# Equipartition theorem for the second moment of the energy

The equipartition theorem provides a convenient way to derive a relation between the hamiltonian of an ideal gas to the temperature of the system. For an extreme relativistic ideal gas, the kinetic energy of a single particle is given by the formula

$$H=c\sqrt{p_x^2+p_y^2+p_z^2}.$$

Then one can write the average

$$\langle H\rangle=\langle p_x\frac{\partial H}{\partial p_x}\rangle+\langle p_y\frac{\partial H}{\partial p_y}\rangle+\langle p_z\frac{\partial H}{\partial p_z}\rangle= 3 k_{\small\text{B}} T$$

where the last equality follows from the equipartition formula.

Is it possible to get a similar relation for the second moment of the energy $$\langle H^2\rangle$$?

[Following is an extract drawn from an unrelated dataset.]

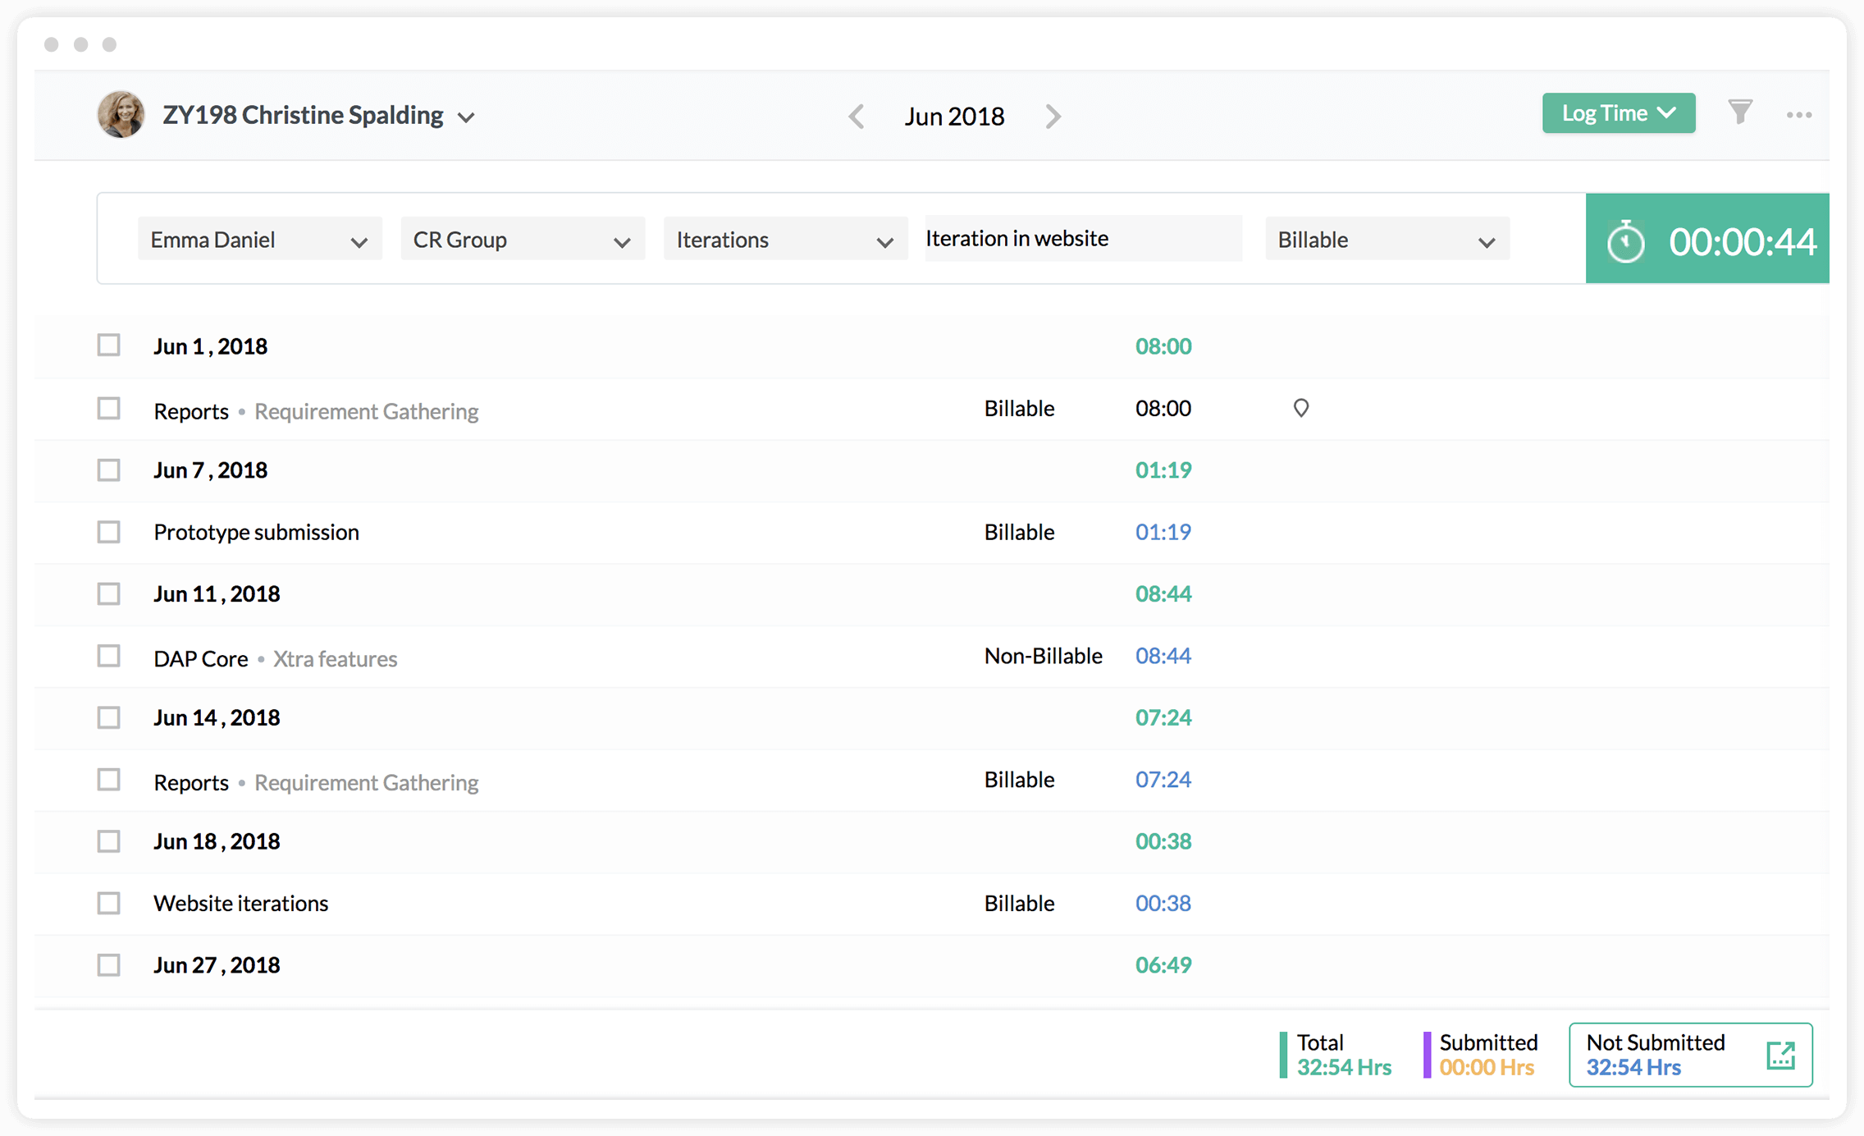Screen dimensions: 1864x1136
Task: Expand the employee name chevron
Action: pyautogui.click(x=466, y=117)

Similar to the formula $$\langle p_x \frac{\partial H}{\partial p_x} \rangle = k_BT,$$ there exists the following relation $$\langle p_x \frac{\partial H^2}{\partial p_x} \rangle = 2 k_BT \langle H \rangle + 2(k_B T)^2. \quad (1)$$ For the hamiltonian of an ultrarelativistic particle, we have $$H^2 = \frac12\left(p_x \frac{\partial H^2}{\partial p_x} + p_y \frac{\partial H^2}{\partial p_y} + p_z \frac{\partial H^2}{\partial p_z} \right)$$ Together with $$\langle H \rangle = 3k_BT$$, this gives $$\langle H^2 \rangle = 12(k_BT)^2.$$
• @kaffeeauf, I don't have a reference. I've derived it myself. Do you know how to derive a relation for $<p_x\partial H/\partial p_x>$? The same method gives a relation for $H^2$.
• The formula (1) is general. It is applicable to any reasonable hamiltonian $H$.